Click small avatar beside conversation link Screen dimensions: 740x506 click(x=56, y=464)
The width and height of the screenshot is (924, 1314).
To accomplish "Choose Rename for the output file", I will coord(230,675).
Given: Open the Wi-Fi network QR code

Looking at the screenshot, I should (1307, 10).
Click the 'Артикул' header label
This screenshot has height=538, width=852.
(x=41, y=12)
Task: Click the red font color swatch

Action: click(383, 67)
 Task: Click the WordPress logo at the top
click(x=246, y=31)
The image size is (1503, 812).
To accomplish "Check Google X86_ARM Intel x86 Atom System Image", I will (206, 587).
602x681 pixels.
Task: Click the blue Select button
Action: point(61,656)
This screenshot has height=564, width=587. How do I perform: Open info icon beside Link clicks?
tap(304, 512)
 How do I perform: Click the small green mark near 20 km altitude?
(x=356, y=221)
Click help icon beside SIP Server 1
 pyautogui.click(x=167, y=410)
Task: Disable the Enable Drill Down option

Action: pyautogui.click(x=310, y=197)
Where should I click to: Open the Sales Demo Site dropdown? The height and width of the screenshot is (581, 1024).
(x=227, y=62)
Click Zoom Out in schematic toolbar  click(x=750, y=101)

···

■ WHAT THE EXERCISE ASKS:
Starting at the line that contains "The image size is (1503, 812).", copy each line exactly through the end of the listing above. Include that first line and the last one, and add nothing.

■ OUTPUT FOR THIS EXERCISE:
The image size is (1503, 812).
To accomplish "Check Google X86_ARM Intel x86 Atom System Image", I will (206, 587).
602x681 pixels.
Task: Click the blue Select button
Action: point(61,656)
This screenshot has height=564, width=587. How do I perform: Open info icon beside Link clicks?
tap(304, 512)
 How do I perform: Click the small green mark near 20 km altitude?
(x=356, y=221)
Click help icon beside SIP Server 1
 pyautogui.click(x=167, y=410)
Task: Disable the Enable Drill Down option

Action: pyautogui.click(x=310, y=197)
Where should I click to: Open the Sales Demo Site dropdown? The height and width of the screenshot is (581, 1024).
(x=227, y=62)
Click Zoom Out in schematic toolbar  click(x=750, y=101)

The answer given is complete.